The latest celebration craze is something called “twerking,” described in the Urban Dictionary as “the rhythmic gyrating of the lower fleshy extremities in a lascivious manner with the intent to elicit sexual arousal or laughter in one's intended audience.” The first time I noticed it being performed was courtesy of Carolina quarterback Cam Newton after he had scored a touchdown. He just leaned back, spread his knees, and rotated his crotch to everyone next to the end-zone and, more importantly, watching via TV. In man-circles (like the military), twerking is exhibited by simulating masturbation.
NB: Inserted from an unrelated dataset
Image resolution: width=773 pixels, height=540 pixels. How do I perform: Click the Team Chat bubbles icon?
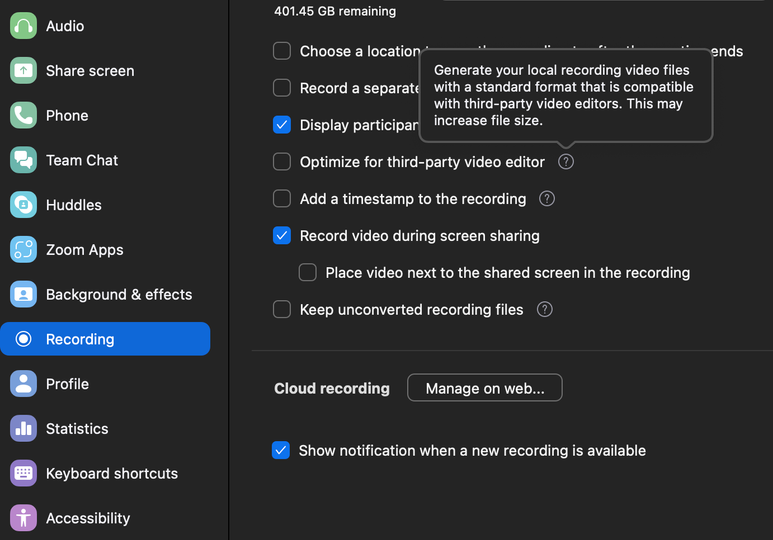(x=23, y=160)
Twerking has different levels, “three-pump-twerking” (use your imagination) being a no-no but fewer “pumps” seem okay. The NBA features celebrations, also, a practice introduced by black players as they have taken over much of the sports-world, though I haven't noticed twerking in basketball, but then I don't watch the NBA—terribly boring. In the NFL, celebrations happen after nearly every play, especially if a player is knocked into the middle of next week and struggles to arise if at all. After making a tackle, the perpetrator is likely to do a “crotch-hop” (use your imagination) or run ten yards toward the opposite goal so everyone won't mistake his act of heroism.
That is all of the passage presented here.